Remembering Social Movements offers a comparative historical examination of the relations between social movements and collective memory.

A detailed historiographical and theoretical review of the field introduces the reader to five key concepts to help guide analysis: repertoires of contention, historical events, generations, collective identities, and emotions. The book examines how social movements act to shape public memory as well as how memory plays an important role within social movements through 15 historical case studies, spanning labour, feminist, peace, anti-nuclear, and urban movements, as well as specific examples of ‘memory activism’ from the 19th century to the 21st century. These include transnational and explicitly comparative case studies, in addition to cases rooted in German, Australian, Indian, and American history, ensuring that the reader gains a real insight into the remembrance of social activism across the globe and in different contexts. The book concludes with an epilogue from a prominent Memory Studies scholar.

Bringing together the previously disparate fields of Memory Studies and Social Movement Studies, this book systematically scrutinises the two-way relationship between memory and activism and uses case studies to ground students while offering analytical tools for the reader.

About the author

Stefan Berger is Professor of Social History and Director of the Institute for Social Movements at Ruhr-Universitat Bochum, Germany. He is also executive chair of the Foundation History of the Ruhr, and an honorary professor at Cardiff University in theUK. His books on social movements include (with Holger Nehring) The History of Social Movement in Global Perspective (2017).

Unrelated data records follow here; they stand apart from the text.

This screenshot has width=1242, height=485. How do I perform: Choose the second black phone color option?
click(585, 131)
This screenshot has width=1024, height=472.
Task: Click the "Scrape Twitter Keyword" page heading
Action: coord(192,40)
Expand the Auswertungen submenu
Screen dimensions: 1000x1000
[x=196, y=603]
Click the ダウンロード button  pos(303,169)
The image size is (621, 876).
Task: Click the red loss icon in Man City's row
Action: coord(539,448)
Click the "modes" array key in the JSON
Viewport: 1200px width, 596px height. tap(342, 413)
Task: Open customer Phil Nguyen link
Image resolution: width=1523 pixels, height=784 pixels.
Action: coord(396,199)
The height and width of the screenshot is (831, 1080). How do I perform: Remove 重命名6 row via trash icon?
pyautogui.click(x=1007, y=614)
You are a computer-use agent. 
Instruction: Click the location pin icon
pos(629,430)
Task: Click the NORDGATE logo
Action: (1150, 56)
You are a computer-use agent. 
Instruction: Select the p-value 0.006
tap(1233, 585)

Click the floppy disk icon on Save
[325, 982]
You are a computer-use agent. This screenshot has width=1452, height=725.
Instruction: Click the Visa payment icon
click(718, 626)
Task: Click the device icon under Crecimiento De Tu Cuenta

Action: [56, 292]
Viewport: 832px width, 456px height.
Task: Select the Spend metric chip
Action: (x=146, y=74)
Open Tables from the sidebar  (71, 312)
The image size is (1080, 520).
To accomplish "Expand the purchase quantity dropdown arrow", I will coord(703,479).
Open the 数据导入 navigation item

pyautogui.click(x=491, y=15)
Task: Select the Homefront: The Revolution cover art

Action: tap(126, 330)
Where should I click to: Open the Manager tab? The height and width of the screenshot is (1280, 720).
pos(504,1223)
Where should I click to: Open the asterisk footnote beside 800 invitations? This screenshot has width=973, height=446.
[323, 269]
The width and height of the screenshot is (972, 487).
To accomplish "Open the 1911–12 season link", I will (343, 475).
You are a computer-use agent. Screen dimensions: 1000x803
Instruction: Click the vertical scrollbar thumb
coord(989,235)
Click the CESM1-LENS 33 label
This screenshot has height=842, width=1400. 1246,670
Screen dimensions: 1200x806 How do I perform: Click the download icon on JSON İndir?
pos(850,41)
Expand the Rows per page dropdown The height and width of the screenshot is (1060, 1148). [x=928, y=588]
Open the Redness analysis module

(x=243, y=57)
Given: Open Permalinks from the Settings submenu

Sean Scalmer is Professor of History at the University of Melbourne, Australia. His books on social movements and politics include Dissent Events (2002), Activist Wisdom (2006), Gandhi in the West (2011), On the Stump (2017), and Democratic Adventurer (2020).

Christian Wicke is Assistant Professor of Political History at Utrecht University, the Netherlands. He wrote Helmut Kohl’s Quest for Normality (2015). He recently edited (with Ulf Teichmann) an issue of Arbeit-Bewegung-Geschichte on the relationship between ‘old’ and ‘new’ social movements (2018/III).